Returning to Their Roots with the Global Jewish Service Corps

September 17, 2015


When Karin Goitman of Cincinnati, Ohio, told her Ukrainian-born parents she would spend a year in Ukraine, they were a bit surprised.

After all, neither of them had visited the country since they left in 1990.

“For them to have somebody going back is like, ‘OK…,’” said the 22-year-old college graduate. “But they understand it’s for a year. I think they think it’s pretty cool.”

Goitman is going to Kharkiv as a JDC Entwine Global Jewish Service Corps fellow — a prestigious fellowship program that sends young Jewish adults to address Jewish and humanitarian needs in communities around the world — and is part of a cohort of Russian-speakers with family ties to the former Soviet Union volunteering in that part of the world.

“I think speaking Russian will connect me better than most others,” she said. “I definitely feel a connection and I’m sure the more I learn, the greater the connection I will feel to Ukraine and its Jewish community.”

Marina Klimchuck moved from Ukraine to Germany when she was a child and spent the last several years in Israel. Her family history inspired her decision to pursue a master’s degree in migration studies at Tel Aviv University. Now, the 26-year-old is returning to the former Soviet Union as a JSC Fellow where she will work with the Jewish community of Tbilisi, Georgia.

“There’s an element of me that wants to reconnect with my roots,” said Klimchuck. “Though they are in Georgia, I share with some of them a language and culture. It’s something that’s strong and I want to explore it further.”

In the former Soviet Union, Georgia is perceived as an exotic country thanks to its dramatic landscape and unique culture. Her mother’s first association when she heard her daughter was going to Georgia was with the Georgian watermelon vendors of her hometown in Ukraine, who loudly advertised their produce in broken Russian at the marketplace. For her, that imagery was part of the attraction.

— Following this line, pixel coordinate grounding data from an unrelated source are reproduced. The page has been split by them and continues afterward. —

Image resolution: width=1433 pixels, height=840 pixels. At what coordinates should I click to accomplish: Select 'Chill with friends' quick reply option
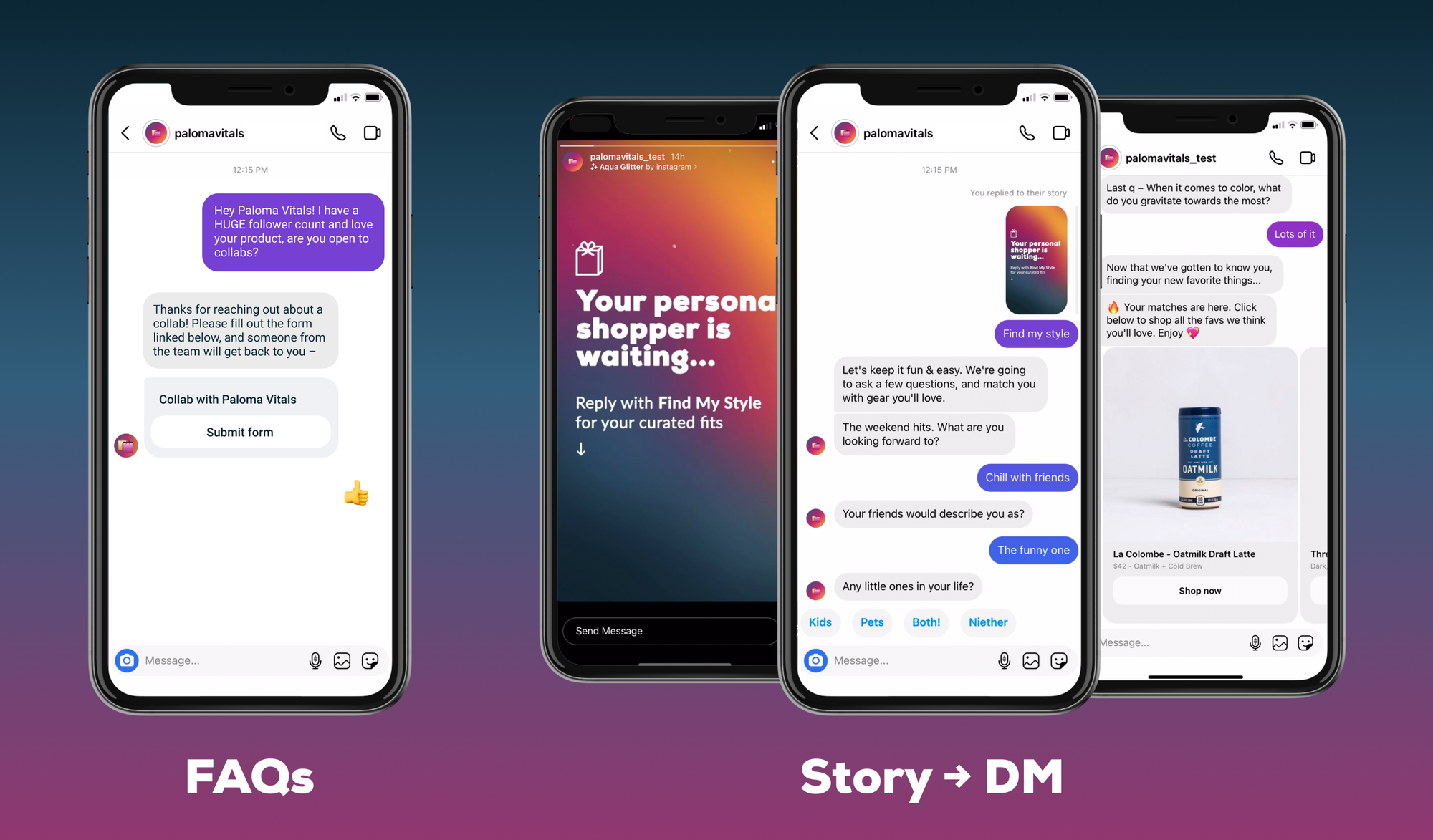click(x=1026, y=477)
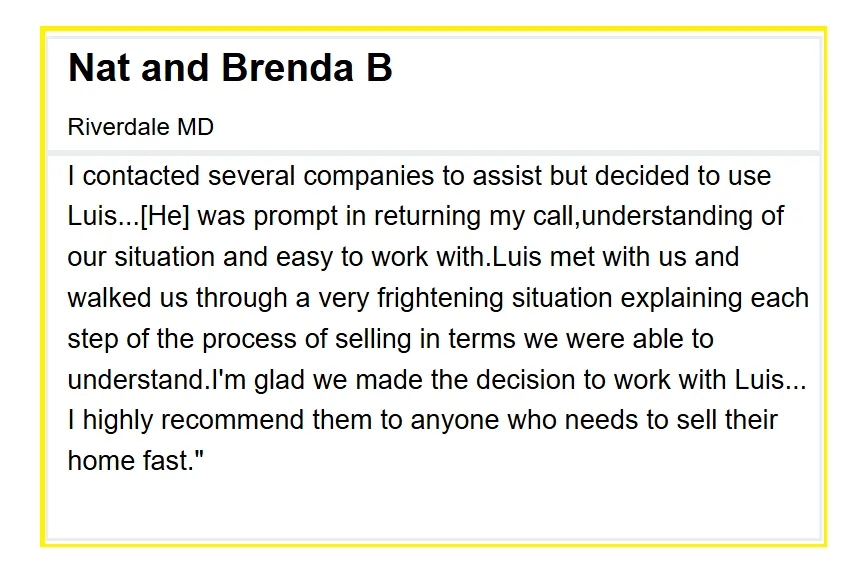Click the bracketed "[He]" text
The height and width of the screenshot is (582, 859).
pyautogui.click(x=165, y=216)
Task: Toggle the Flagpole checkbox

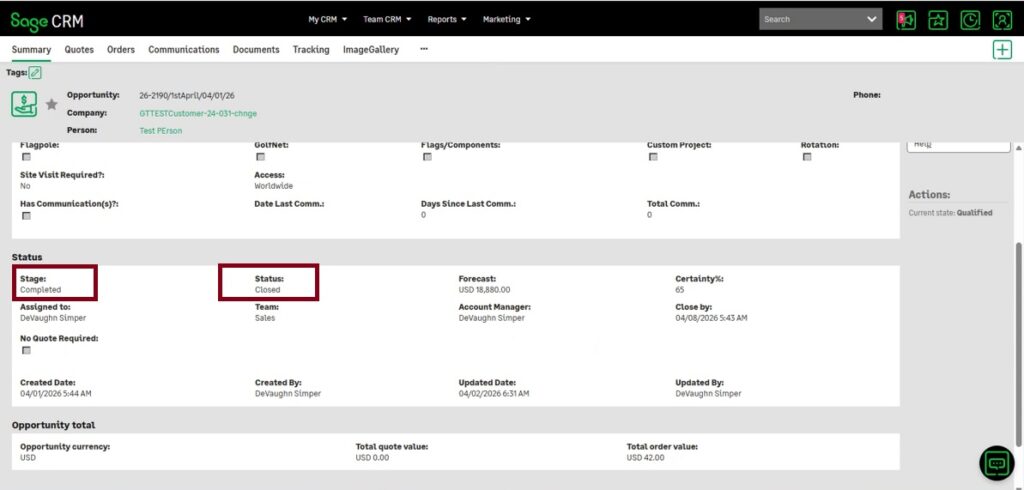Action: tap(26, 157)
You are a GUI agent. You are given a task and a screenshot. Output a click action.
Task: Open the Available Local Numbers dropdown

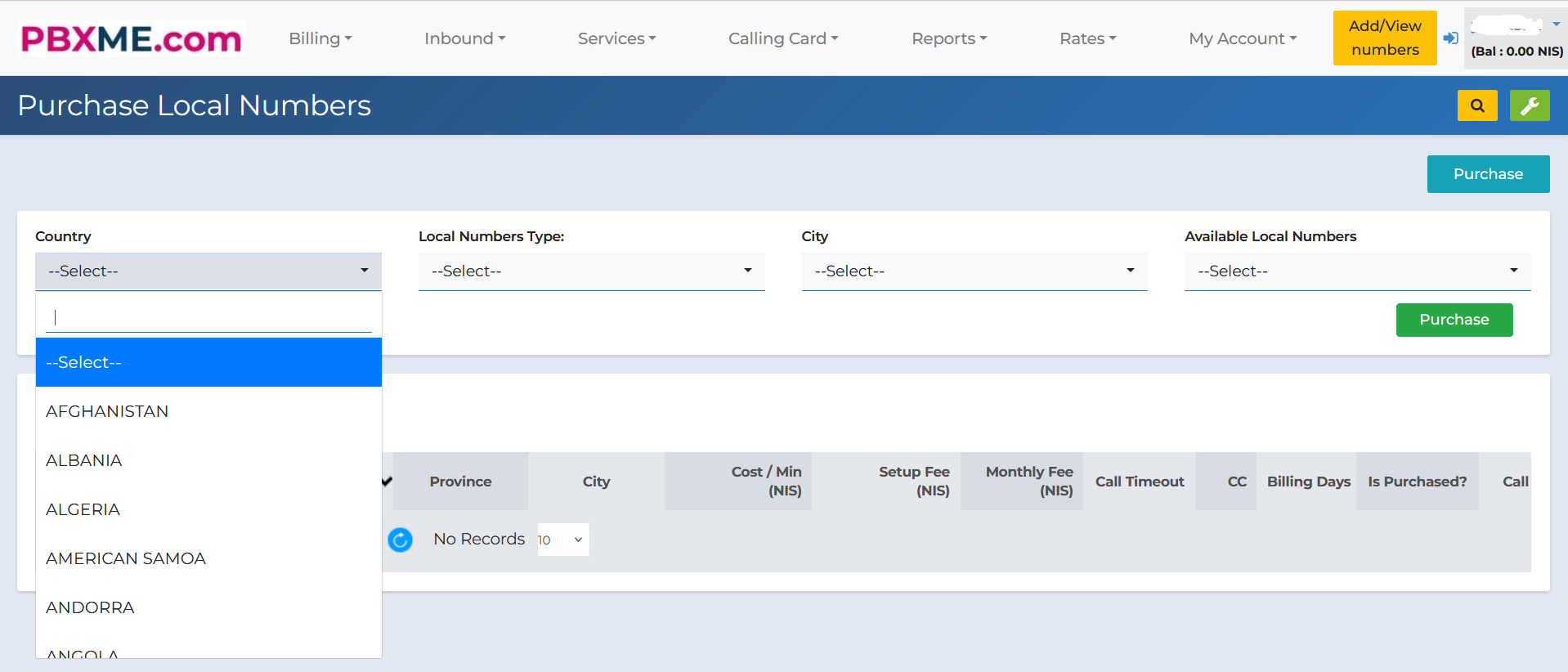1357,271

“I wouldn’t go to Ukraine, Belarus, or Moldova because I already know it,” Klimchuck said. ”I’m going there because it’s different — yet familiar at the same time.”

Goitman and Klimchuck are both JDC-BBYO Fellows, too.

Each year, a select number of Jewish Service Corps Fellows are chosen to use their expertise in teen engagement as JDC-BBYO Fellows. Together with local teen and community leaders, these fellows create and develop peer-led Jewish programming for teens in their communities. Fellows additionally engage teens in international BBYO programming, leading delegations from their community to BBYO International Convention and other global experiences. The fellows enrich Jewish life overseas by capitalizing upon BBYO’s expertise in the field of teen programming and leadership development and by facilitating meaningful connections between Jewish teens from across the globe, creating a truly international Jewish teen movement.

Over the next year, Goitman and Klimchuck will immerse themselves in the local culture and Jewish communities. Goitman is going to Ukraine during a particularly challenging time. Over the part two years, the country has been rocked by conflict and economic strife that has left thousands dead and more than 1 million displaced. JDC has been on the front lines working with a Jewish community in growing need of food, medicine, and other basic necessities.

“I’m sure there’ll be moments when it’ll be hard,” Goitman said. “That’s also the exciting part — to be there at a time like this.”

Luckily, she won’t be alone for long. Her mother plans to visit her soon — the first time she’ll be back in her country of birth since she left.

“My mom left Ukraine when she was 22, and now I’m 22 and I’m going there,” said Goitman. “We’re both excited.”